The above cell throws the error; the full output is:

```
---------------------------------------------------------------------------
RuntimeError Traceback (most recent call last)
<ipython-input-28-033c337389bd> in <module>()
5 train_models(10,11,1, file_acc='acc-150.hdf5',
6 write_params=False, file_params='para-150.hdf5',
----> 7 hooks=False, file_hook='hooks-150.hdf5', save_model=False, file_model='model-150.hdf5')
6 frames
<ipython-input-22-3ddf6466441f> in train_models(depth_min, depth_max, depth_step, file_acc, write_params, file_params, hooks, file_hook, save_model, file_model)
32 print('\nTraining model ', i, ' with depth ', depth[i], '...')
33
---> 34 fit(epochs, model[i], loss_func, opt[i], train_dl, valid_dl, accuracies)
35
36 if save_model:
<ipython-input-18-c423efcb85e5> in fit(epochs, model, loss_func, opt, train_dl, valid_dl, acc_list, loss_list)
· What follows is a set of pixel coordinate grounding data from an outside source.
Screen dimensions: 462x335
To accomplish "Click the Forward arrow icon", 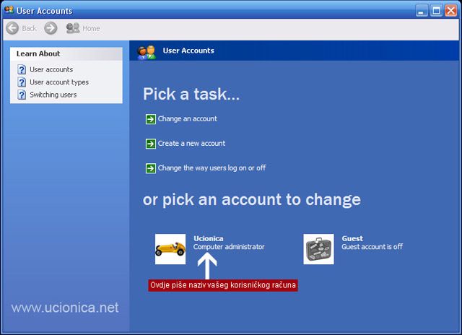I will (51, 28).
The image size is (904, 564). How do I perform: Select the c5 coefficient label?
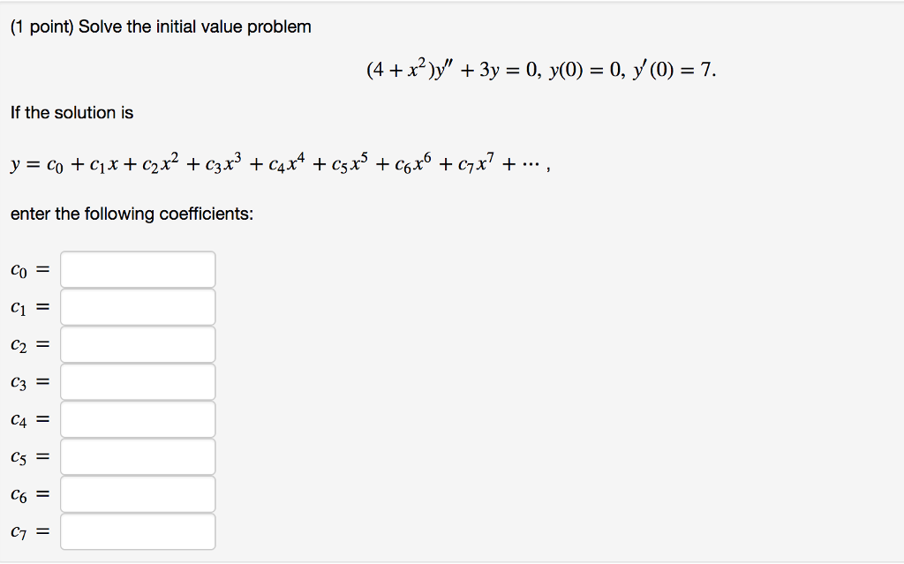pos(19,456)
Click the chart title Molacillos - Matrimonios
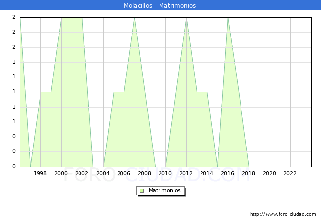The width and height of the screenshot is (321, 222). pos(160,6)
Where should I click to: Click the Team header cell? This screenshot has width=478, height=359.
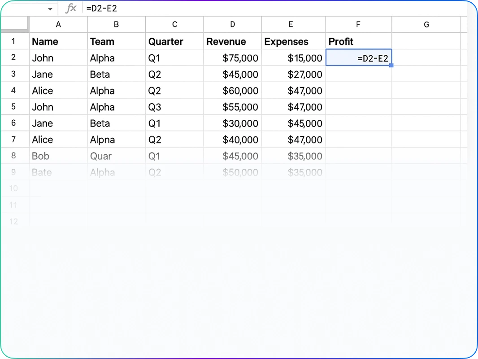[x=116, y=41]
21 model.train() # ensure training mode (e.g., dropout)
22 for xb, yb in train_dl:
---> 23 loss_batch(model, loss_func, xb, yb, opt)
24
25 model.eval() # ensure evaluation mode (e.g., no dropout)
<ipython-input-18-c423efcb85e5> in loss_batch(model, loss_func, xb, yb, opt)
1 # compute gradients & update parameters for a single batch, given loss function & optimizer:
2 def loss_batch(model, loss_func, xb, yb, opt=None):
----> 3 loss = loss_func(model(xb), yb) # compute specified loss function for the model
4
5 if opt is not None:
/usr/local/lib/python3.7/dist-packages/torch/nn/modules/module.py in _call_impl(self, *input, **kwargs)
887 result = self._slow_forward(*input, **kwargs)
888 else:
--> 889 result = self.forward(*input, **kwargs)
890 for hook in itertools.chain(
891 _global_forward_hooks.values(),
/usr/local/lib/python3.7/dist-packages/torch/nn/modules/container.py in forward(self, input)
117 def forward(self, input):
118 for module in self:
--> 119 input = module(input)
120 return input
121
/usr/local/lib/python3.7/dist-packages/torch/nn/modules/module.py in _call_impl(self, *input, **kwargs)
887 result = self._slow_forward(*input, **kwargs)
888 else:
--> 889 result = self.forward(*input, **kwargs)
890 for hook in itertools.chain(
891 _global_forward_hooks.values(),
<ipython-input-16-e26371d4d8d9> in forward(self, x)
14
15 def forward(self, x):
---> 16 prod = torch.mm(x, self.weights.t()) # Wx
17 return torch.add(prod, self.bias) # Wx+b
RuntimeError: self must be a matrix
```

Thanks for your help, and sincere apologies for the length!